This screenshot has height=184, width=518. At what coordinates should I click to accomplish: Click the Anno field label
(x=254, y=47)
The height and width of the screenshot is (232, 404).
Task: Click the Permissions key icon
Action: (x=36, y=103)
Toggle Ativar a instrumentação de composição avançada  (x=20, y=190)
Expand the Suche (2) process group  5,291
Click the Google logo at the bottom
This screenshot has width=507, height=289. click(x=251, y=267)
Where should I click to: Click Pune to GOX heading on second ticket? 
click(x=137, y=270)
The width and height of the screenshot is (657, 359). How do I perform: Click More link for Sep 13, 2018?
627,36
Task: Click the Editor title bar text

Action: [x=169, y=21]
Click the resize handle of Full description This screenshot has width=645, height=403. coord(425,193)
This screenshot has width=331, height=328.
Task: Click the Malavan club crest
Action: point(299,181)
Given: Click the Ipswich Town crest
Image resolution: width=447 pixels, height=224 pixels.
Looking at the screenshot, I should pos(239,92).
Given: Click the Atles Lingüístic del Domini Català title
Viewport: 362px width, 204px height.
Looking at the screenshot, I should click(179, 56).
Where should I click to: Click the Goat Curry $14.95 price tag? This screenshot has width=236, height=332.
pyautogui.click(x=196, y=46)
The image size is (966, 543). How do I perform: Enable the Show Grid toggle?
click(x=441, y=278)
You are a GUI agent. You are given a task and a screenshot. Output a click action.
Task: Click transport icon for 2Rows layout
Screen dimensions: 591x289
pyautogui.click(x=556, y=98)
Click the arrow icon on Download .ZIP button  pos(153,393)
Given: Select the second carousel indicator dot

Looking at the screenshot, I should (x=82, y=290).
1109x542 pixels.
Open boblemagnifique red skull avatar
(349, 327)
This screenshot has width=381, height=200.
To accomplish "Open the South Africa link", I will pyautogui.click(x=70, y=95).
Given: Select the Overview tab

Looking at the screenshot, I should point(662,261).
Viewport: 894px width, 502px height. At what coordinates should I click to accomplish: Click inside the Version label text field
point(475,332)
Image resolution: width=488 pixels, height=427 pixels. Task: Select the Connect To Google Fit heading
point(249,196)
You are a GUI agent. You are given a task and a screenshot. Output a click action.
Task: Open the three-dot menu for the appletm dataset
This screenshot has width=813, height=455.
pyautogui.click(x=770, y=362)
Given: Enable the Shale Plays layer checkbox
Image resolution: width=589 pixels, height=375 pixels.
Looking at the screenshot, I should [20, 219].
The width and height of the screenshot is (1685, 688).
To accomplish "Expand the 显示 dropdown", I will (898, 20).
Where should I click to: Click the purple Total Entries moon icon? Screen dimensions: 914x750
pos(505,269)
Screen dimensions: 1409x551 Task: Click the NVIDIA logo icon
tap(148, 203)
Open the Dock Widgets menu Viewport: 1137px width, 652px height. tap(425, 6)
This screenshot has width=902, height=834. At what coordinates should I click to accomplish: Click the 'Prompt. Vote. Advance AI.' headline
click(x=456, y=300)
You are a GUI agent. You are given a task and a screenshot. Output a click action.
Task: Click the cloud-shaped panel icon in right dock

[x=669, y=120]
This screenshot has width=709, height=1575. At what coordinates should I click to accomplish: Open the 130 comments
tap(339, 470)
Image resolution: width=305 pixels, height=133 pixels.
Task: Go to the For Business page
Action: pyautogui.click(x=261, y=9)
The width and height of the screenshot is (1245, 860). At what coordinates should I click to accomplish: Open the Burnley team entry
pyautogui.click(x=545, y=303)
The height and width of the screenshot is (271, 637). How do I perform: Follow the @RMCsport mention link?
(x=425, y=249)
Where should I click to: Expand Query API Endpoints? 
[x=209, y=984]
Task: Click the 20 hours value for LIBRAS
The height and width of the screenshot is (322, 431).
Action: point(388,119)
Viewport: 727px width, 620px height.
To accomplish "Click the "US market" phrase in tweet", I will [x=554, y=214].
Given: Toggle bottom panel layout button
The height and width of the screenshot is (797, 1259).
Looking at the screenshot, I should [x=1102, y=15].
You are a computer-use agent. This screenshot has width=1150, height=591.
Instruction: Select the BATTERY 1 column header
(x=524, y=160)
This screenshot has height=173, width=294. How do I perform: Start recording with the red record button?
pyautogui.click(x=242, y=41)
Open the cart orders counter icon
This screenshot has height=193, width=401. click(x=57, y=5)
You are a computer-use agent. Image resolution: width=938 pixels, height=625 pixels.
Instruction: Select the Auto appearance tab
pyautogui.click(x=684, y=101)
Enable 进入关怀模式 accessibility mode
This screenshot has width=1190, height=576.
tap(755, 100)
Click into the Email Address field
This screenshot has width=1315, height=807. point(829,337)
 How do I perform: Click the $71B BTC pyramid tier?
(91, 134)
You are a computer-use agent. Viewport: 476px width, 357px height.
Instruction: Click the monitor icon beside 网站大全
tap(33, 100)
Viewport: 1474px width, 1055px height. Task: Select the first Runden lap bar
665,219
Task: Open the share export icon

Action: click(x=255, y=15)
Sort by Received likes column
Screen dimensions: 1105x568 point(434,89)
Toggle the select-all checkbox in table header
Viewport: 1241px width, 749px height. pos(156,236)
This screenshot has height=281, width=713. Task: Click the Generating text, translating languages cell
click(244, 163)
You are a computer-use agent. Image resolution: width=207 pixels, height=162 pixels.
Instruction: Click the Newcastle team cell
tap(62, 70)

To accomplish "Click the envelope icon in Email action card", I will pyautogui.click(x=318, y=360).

**Description of the task**
Show every line from the rows above that contains the word "what". Case counts.

**Output**
This screenshot has height=184, width=518. At what coordinates should I click to accomplish: Click the Anno field label
Viewport: 894px width, 502px height. At what coordinates should I click to accomplish: Click inside the Version label text field
This screenshot has width=902, height=834. At what coordinates should I click to accomplish: Click the 'Prompt. Vote. Advance AI.' headline
This screenshot has width=709, height=1575. At what coordinates should I click to accomplish: Open the 130 comments
The width and height of the screenshot is (1245, 860). At what coordinates should I click to accomplish: Open the Burnley team entry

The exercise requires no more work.